That was last week, yet here I was again. Whoever Mrs Bentham was, she did not want to go anywhere near the Area Office. Maybe someone, the same friend, had warned her off. I did not share the view that as a black Welfare Officer I was specially useful in dealing with black people. I was not the least bit concerned with being a black Welfare Officer, and it annoyed me whenever some official mention was made of my appointment, stressing the fact that I was a Negro and therefore, by insinuation, specially qualified to understand the problems of Negroes or coloureds. I believed that any person in difficulty needed help, but most of all he needed to be helped to help himself, so that he could be quickly free from the obligations attendant on help received. The colour of the helping hand was quite unimportant, or should be accepted as unimportant.
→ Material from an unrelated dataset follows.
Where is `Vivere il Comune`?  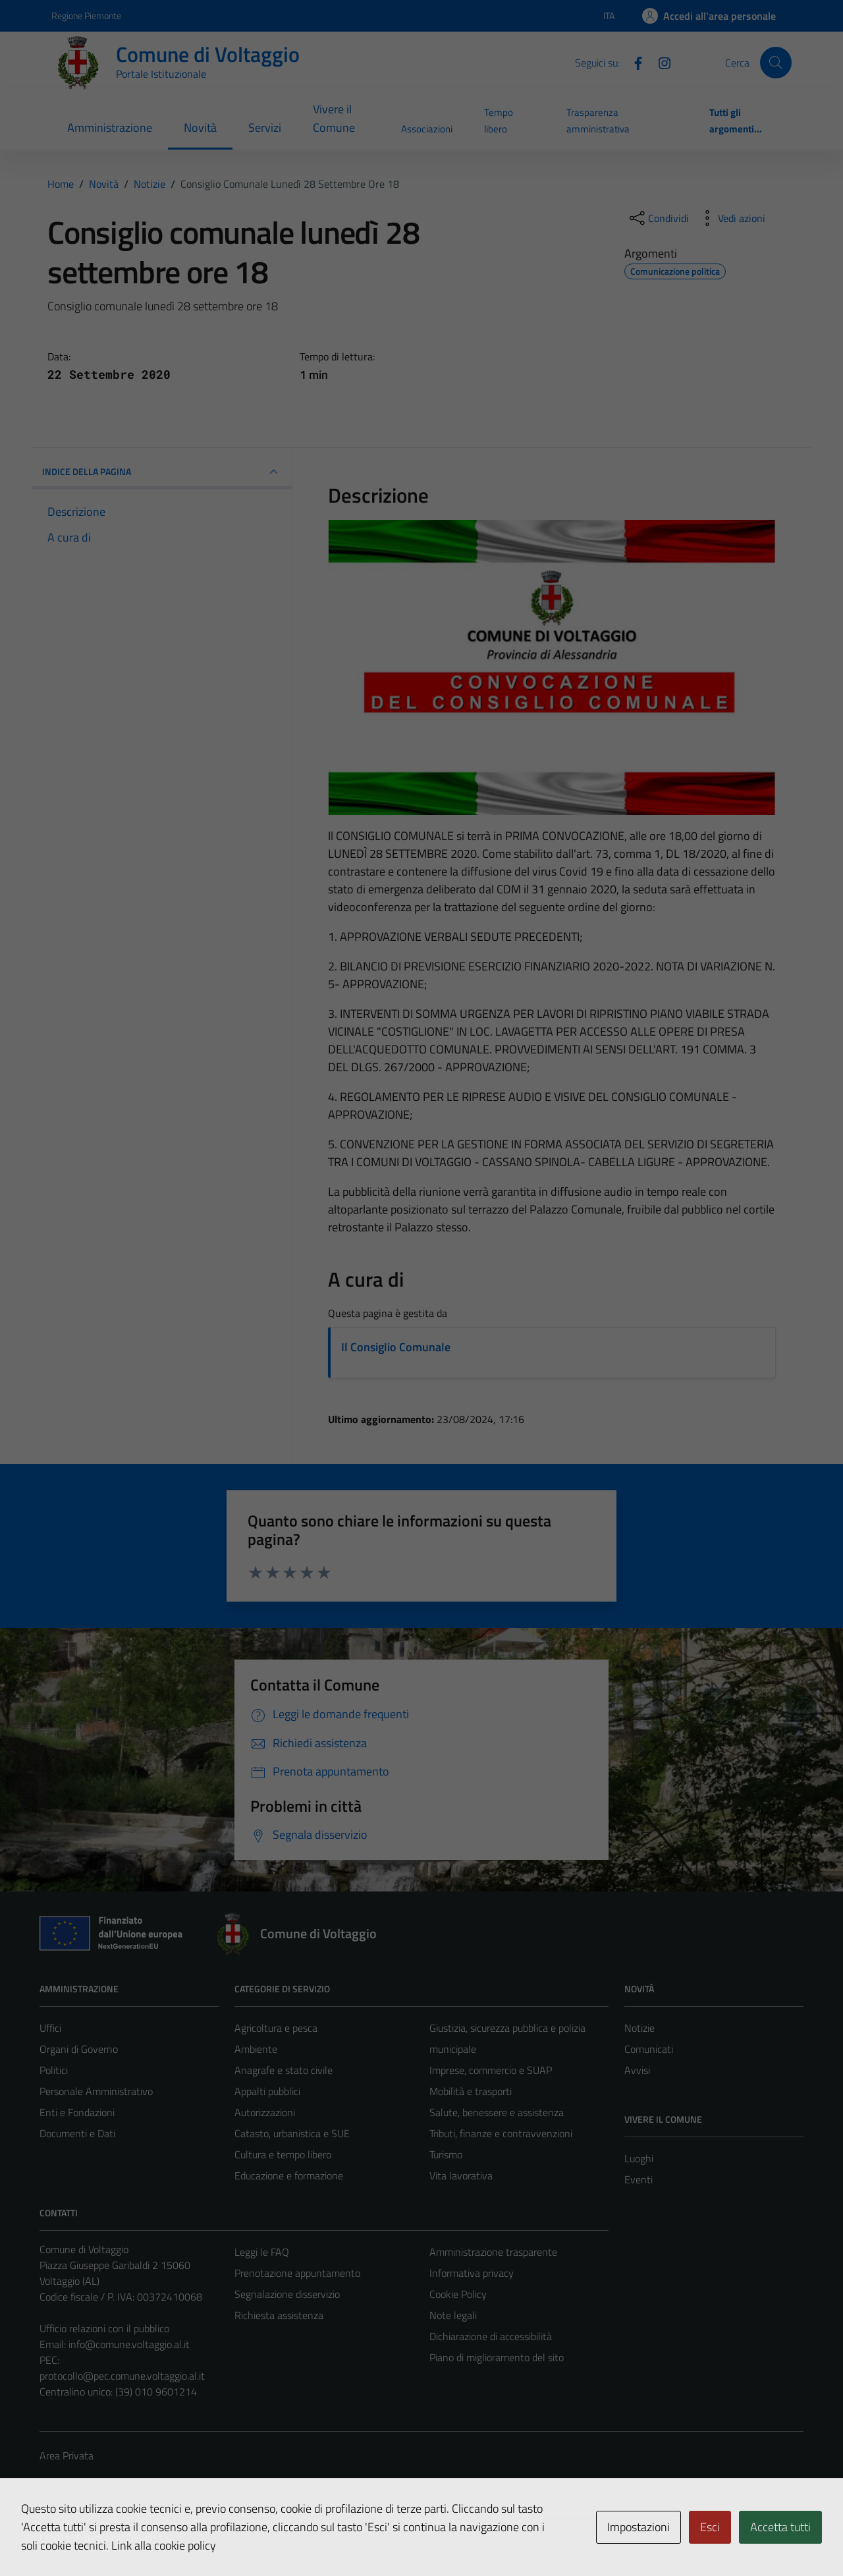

My colleagues and I were all paid servants, that is, we were all paid to serve those who needed to be helped and if we were willing, ready and able to serve them well, then as superficial a thing as the colour of our skin mattered not at all, or very little to those whom we served. It seemed to me that the only reason why I had had some little success so far was because I very deliberately placed myself in the position of servant, instead of insisting on being the ‘officer’, the extension of Departmental authority. My own criterion of my usefulness as a servant lay in the speed with which each new ‘case’ became independent of both myself and the Department, and was able to manage its own affairs. It could come about not through being ‘black’, but through trying to understand in each case just where the breakdown in personal confidence occurred, and working hard to restore it, and this applied equally to English, African, Asian, West Indian or anyone else with whom I dealt.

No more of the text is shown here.